Cliff Bleszinski and Kudo Tsunoda
Gears' designer and MS' games biz manager in text and on video, with gameplay footage.
Gears of War 2 lead designer Cliff Bleszinski is relaxed, but animated. He's relaxed because he thinks Gears of War 2 is going to be "hands down" the best game out this Christmas, never mind just on Xbox 360, and because he reckons the Internet reaction to the first trailer was 85 percent positive. He's animated because he's Cliff Bleszinski, and he gets excited - no more so than when he's talking about his game. Remember the GDC unveiling? All he had to do was introduce a trailer and he turned up with a chainsaw.
If Bleszinski's to be believed, Gears of War 2 has also got "the best cover system ever seen in the videogame industry", and the level we've just been shown, Assault, is going to be "the ultimate watercooler level" when it's finished, but still "just the tip of the iceberg" in terms of what the game offers. You can read more about Assault in our Gears of War 2 preview from Microsoft's spring showcase event in San Francisco, which talks you through what we were shown. It's got Brumaks in it, and Derricks, and even the odd Nemacyst.
Once you're done there, though, you can read through Bleszinski's thoughts on the game in our full text interview below, and as a special treat we've been burning the midnight XVIDs to bring you excerpts of the Bleszinski interview spliced together with the views of Kudo Tsunoda - Microsoft's man in charge of "the Gears of War business", among other things - who also has a lot to say on the subject of Xbox 360's biggest game of 2008 from behind his permanent sunglasses.
Between them, they reckon it's going to be stunning. Let us know how they get on convincing you.
I feel really good. Being able to show the Assault level to journalists today and give them a full dog and pony show of what that level is, it's just been extremely encouraging. When we were building this level, we wanted to create a scenario where it was just one thing after another - to build the ultimate watercooler level. So many of the levels in Gears 2 are like that, and this is just the tip of the iceberg. I think people are responding really nicely.
I think it was about 85 percent positive and 15 percent hating, which I think is a really good ratio. Any time you have people on a message board saying, 'That was amazing, that was amazing, that was amazing,' someone has to come in and be like, 'I didn't think it was that cool,' yadda-yadda-yadda. I think it was an incredibly positive response, and I think gamers are stoked for Gears 2.

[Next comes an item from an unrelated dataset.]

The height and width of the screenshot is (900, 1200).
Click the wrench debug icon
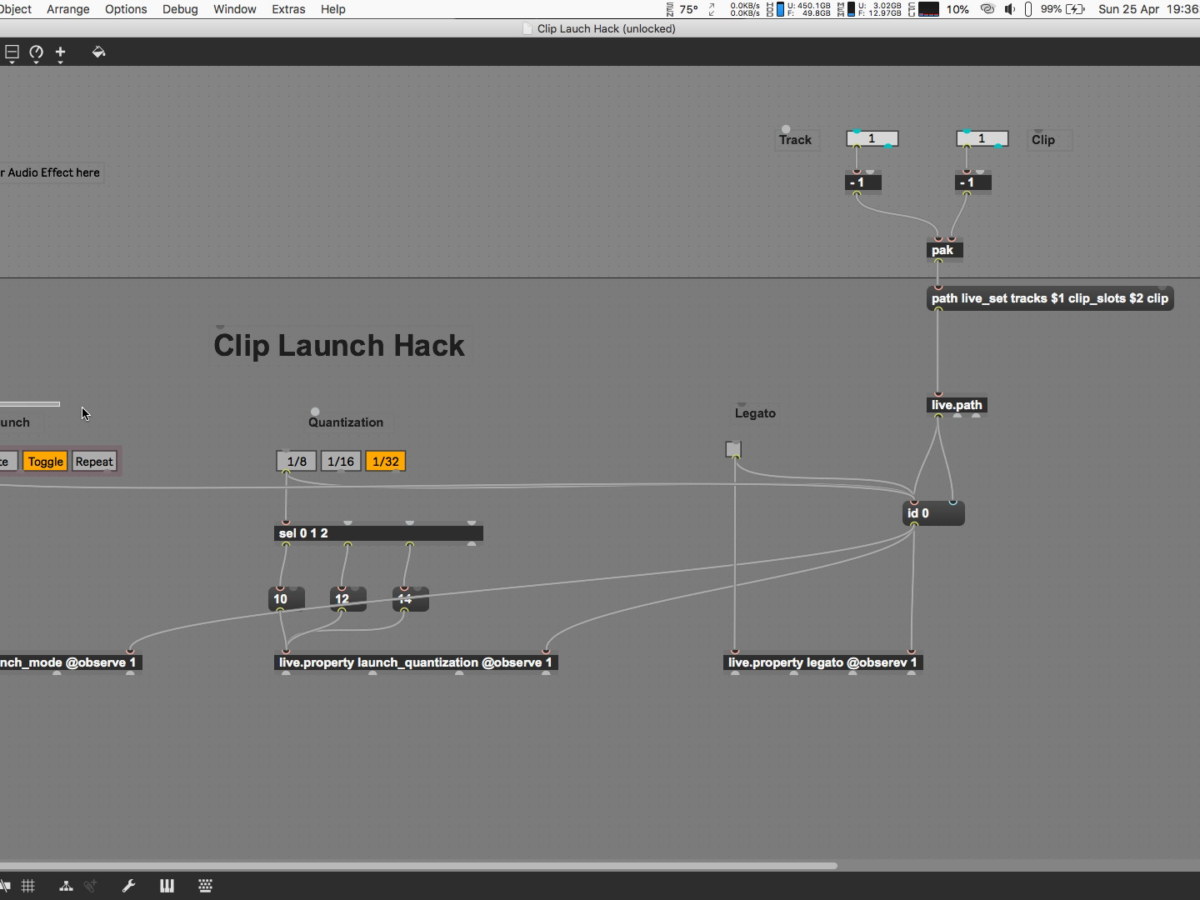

I don't know if it'll change the design a lot. For instance, a lot of gamers were somehow expecting Gears 2 to suddenly come out and have big bright purple flowers and rainbows and unicorns coming out of my ass or something like that. It's just not that game. It's not a very saturated colour palette, but we are going for large, beautiful open vistas this time around, much larger scale of battle - so it's not just grey pillars, right?
You know, as much as it saddens me to read those 15 percent of gamers not liking what they see, I still want to win them over, and I want everyone out there to play the game and enjoy it.
Well, not for Gears 2, but there might be other projects coming out of Epic in which I may have a torrent of unicorn leakage from my ass. The horn's the hardest part, really.
When a new game comes out I'm not really hoping anybody kicks our ass, I'm hoping we can still be the leading edge development studio we are. I just think it's the combination of the talent we have at the studio - we have amazing design, wonderful coders and some of the best artists in entertainment, period. I think we all work very well together. I want the competition to keep stepping up and hopefully they'll license our technology to do so. There's a pure Mark Rein moment for you...
Originally we experimented with EMO characters that cut themselves and listened to bands like Shiny Toy Guns, but the useability just didn't respond that well to it. The pendulum swung the other way, and you know, maybe it swung a little bit hard. But honestly, we make our characters big and beefy so they're visible in gameplay. If they were all skinny 150-pound white guys, they wouldn't show up. So that's why we make them like that.
Honestly, we didn't want 40-minute cut-scenes where we paint the nuances of who these guys are. We want a minute-long cut-scene, get to the action and let players experience the amazing interactivity of the game. So we paint with very coarse brushstrokes with these characters.